I think I used to be able to ignore meaningful noise fairly easily when I was a kid such that it didn’t really prevent me from thinking efficiently, but since early adolescence it definitely has. I guess just because I know more and am thinking about more difficult things a lot of the time now.
I don’t have any really good advice about methods to deal with it other than isolating yourself from it via acoustically insulating materials (earplugs, fingers in ears, closing doors, soundproofing rooms) or playing non-annoying noise to squelch it out. Maybe in the future we can modify ourselves so as to be able to disconnect the cochlear nerve input at will. Though there would be some safety issues with that.
The vast majority of the time when I was in my room at university last year (included while sleeping), I had my laptop running white noise in a loop via iTunes and listened to it via medium-sized ear-covering headphones (i.e. not earbuds, but also not giant DJ headphones).
I used the one-minute free “brown noise” clip from http://whitenoisemp3s.com/free-white-noise ; I’m not aiming to specifically endorse that site but it’s the best clip I’ve found so far. “Brown noise” apportions more of its power in the lower frequency ranges, which at least for me is easier on the ears than “white noise” proper.
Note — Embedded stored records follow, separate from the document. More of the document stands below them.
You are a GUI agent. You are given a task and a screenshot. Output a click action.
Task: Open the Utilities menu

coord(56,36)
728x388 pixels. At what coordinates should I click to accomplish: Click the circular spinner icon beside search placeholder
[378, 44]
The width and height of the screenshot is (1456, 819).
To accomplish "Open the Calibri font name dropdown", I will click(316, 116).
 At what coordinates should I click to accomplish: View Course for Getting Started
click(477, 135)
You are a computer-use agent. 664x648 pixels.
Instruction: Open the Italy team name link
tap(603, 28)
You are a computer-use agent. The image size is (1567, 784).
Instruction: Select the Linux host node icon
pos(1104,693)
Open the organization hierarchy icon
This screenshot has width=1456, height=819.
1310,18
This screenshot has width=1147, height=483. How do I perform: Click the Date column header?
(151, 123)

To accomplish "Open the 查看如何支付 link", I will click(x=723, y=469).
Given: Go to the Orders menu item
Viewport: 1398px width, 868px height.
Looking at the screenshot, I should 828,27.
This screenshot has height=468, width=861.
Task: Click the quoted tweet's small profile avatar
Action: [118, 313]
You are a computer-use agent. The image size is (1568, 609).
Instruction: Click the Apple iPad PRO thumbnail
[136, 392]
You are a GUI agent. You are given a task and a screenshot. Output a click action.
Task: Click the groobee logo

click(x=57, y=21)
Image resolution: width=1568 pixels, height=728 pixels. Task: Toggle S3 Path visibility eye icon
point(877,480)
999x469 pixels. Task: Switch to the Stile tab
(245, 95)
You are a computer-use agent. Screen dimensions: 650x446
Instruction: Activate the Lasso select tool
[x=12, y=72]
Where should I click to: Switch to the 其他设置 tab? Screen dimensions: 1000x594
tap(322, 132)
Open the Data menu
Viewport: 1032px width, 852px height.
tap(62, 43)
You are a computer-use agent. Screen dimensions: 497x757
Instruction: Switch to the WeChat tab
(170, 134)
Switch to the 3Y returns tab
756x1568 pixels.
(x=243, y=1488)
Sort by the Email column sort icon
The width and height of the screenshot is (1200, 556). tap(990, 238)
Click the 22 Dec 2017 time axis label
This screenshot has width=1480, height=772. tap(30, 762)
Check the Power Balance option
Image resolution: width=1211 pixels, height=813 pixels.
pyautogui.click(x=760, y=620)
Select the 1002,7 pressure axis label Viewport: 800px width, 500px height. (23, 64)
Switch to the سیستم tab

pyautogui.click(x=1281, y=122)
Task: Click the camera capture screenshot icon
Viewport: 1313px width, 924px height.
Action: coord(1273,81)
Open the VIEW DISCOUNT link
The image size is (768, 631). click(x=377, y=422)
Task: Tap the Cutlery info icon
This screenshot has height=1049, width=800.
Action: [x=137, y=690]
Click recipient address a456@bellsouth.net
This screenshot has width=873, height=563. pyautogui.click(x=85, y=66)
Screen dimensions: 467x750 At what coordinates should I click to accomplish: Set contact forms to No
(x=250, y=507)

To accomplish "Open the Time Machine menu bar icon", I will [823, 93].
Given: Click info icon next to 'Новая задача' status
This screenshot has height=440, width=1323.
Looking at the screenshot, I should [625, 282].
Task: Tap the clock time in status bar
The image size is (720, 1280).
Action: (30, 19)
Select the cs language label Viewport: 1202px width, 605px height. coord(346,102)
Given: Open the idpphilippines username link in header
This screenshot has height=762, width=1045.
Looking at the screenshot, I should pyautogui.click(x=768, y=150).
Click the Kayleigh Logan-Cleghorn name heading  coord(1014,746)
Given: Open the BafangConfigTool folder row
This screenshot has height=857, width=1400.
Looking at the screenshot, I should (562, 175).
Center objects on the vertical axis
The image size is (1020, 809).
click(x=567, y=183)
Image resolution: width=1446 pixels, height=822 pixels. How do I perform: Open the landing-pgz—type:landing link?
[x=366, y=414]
Similarly I mention iTunes by name because it’s the only music player I’ve tested so far that will play a loop without inserting a skip (i.e. a fraction of a second of silence) between the end of the current instance of the loop and the start of the next. I know that Windows Media Player and RealPlayer don’t have this capability. So far I haven’t bothered to test other media players.
Unfortunately neither model of iPod I’ve tried is capable of looping without skipping; I’ve tested a 2004 20GB Classic and a 2008 4GB Nano. I don’t imagine that more recent models have this capability, but I could be wrong.
I’m not sure about iPhones and comparable devices from other manufacturers; I’d say they’re more likely to be able to play loops without skipping since they have more general-purpose operating systems and so might have more flexibility in how the playback is handled. But I don’t have one and have never tested it.
It seems like a firmware update could make all the iWhatevers capable of looping without skipping. But maybe not. And even if it could, I’m not sure there’s enough demand for the company to work on the issue.
I guess you could modify it yourself, but that would require a level of competence I don’t have, and I’d be wary about downloading unauthorized patches unless there were very good evidence that they would actually work and didn’t include some hidden malicious component.
Also, someone told me last weekend that most if not all linux distributions include a command that lets you direct the output of a pseudorandom function to the speakers/headphones/etc.
Which would produce possibly-more-grating white noise rather than brown noise. I’m not sure how easy it would be to make a certain subset of the random function more probable so as to skew the frequency spectrum, but I imagine you could do so if you know enough.
The headphones I have are the noise-canceling variety but to be honest I wouldn’t have paid extra for the noise-canceling feature if I’d tested them first; it doesn’t really work too well.
The most it can truly eliminate are relatively time-uniform, lower-frequency background noises like the whirr of HVAC, fans, dishwashers, etc, which at least for me aren’t a source of annoyance, and actually are usually helpful in that they can mask annoying sounds like unwanted talking and music.